The Included AI Acquisition
Phenom's January 14, 2026 acquisition of Included AI added a capability that fills a gap in most enterprise HR stacks: agentic people analytics through natural language queries.
Most HR analytics tools still require analysts to build queries or run reports. The Included AI integration brings predictive signals and workforce data into conversational reach — HR leaders can ask questions in plain language and receive actionable insights, without intermediary steps. Combined with WorkOps, this creates a tighter feedback loop: AI agents execute work, the Orchestration Engine logs decisions, and analytics surfaces patterns — all within one platform.
Value Acceleration Model
Phenom's commercial framing for WorkOps emphasizes speed-to-value. The company's Value Acceleration Model positions ROI delivery in weeks rather than months — a direct contrast to the long implementation cycles that accompany most enterprise software purchases.
This claim is self-reported and should be treated as directionally informative rather than independently verified. But for HR leaders evaluating AI platforms under budget pressure, faster time-to-value is a credible differentiator — if it holds in practice.
IAMPHENOM 2026: Applied AI in Practice
WorkOps was unveiled at IAMPHENOM 2026, Phenom's annual practitioner conference. The March 10–12 Philadelphia event featured 100+ sessions, with over 90% led by practitioners.
Danielle Dibner, Phenom's Executive Director of Global Customer Value, framed the conference's purpose clearly: "There's no other conference like IAMPHENOM for HR and IT professionals. Attendees will experience applied AI designed for their specific challenges, hear candid lessons from leaders doing this work right now and leave with actionable approaches for their organization."
That practitioner-led format matters for context. The sessions weren't product pitches — they were case studies from organizations working through the same AI maturity challenges WorkOps is designed to address.

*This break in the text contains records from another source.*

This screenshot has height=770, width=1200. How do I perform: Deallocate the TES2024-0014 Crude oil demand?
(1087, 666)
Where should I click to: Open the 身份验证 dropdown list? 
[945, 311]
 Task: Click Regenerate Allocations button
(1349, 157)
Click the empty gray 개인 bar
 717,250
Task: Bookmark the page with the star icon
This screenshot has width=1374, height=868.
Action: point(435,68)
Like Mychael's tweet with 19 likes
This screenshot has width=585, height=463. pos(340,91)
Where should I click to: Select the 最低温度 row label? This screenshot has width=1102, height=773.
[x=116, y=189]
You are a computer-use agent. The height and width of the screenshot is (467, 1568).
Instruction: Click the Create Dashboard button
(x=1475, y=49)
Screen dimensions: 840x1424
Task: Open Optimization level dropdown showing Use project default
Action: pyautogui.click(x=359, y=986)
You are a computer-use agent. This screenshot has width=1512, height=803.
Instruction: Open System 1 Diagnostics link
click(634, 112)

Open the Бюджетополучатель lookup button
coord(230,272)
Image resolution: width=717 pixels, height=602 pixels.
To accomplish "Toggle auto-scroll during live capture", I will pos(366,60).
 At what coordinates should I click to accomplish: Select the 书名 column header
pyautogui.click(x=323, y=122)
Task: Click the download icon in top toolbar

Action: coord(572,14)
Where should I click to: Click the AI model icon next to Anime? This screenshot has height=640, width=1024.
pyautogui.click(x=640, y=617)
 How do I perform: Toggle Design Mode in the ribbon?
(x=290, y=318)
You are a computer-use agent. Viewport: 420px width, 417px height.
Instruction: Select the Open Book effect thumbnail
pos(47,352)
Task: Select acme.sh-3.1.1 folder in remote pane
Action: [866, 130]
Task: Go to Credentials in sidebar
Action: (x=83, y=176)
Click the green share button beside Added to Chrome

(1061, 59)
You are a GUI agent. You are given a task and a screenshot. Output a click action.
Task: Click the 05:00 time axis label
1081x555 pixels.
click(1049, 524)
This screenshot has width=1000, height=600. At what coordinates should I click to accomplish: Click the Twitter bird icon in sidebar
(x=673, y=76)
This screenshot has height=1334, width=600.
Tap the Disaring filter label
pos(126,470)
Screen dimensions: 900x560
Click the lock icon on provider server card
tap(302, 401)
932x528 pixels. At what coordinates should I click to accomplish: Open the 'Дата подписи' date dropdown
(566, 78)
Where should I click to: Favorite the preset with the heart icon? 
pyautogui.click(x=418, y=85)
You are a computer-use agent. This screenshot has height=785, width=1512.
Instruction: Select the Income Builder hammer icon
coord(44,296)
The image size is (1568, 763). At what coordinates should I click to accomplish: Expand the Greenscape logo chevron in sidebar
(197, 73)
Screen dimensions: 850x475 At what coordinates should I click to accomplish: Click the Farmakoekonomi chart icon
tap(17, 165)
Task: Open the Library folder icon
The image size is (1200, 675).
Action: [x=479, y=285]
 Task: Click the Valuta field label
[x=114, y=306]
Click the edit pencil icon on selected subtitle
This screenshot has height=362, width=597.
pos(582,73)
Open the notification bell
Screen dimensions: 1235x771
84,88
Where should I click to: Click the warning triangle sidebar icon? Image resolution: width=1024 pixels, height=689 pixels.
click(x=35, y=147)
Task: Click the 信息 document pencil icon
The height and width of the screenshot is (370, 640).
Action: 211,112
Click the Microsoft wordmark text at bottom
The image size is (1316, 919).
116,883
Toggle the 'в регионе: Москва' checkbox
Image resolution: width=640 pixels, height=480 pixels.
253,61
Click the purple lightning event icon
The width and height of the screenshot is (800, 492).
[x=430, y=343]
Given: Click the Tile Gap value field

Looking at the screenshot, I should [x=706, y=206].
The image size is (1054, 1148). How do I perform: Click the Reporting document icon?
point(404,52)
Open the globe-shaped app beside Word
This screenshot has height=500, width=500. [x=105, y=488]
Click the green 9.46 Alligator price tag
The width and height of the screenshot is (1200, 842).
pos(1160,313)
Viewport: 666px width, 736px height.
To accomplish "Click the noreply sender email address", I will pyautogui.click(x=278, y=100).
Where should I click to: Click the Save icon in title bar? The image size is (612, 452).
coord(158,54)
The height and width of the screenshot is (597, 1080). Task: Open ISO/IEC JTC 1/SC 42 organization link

What This Means for HR Leaders
WorkOps is an architectural argument: the reason most enterprise AI fails is not capability gaps, but integration and governance gaps. Phenom is betting that a structured, layered platform with built-in auditability will outperform point solutions in complex HR environments.
For HR leaders evaluating AI vendors in 2026, the WorkOps launch surfaces a useful comparative question: does your current AI stack have a governance layer? If not, Phenom is making the case that it should.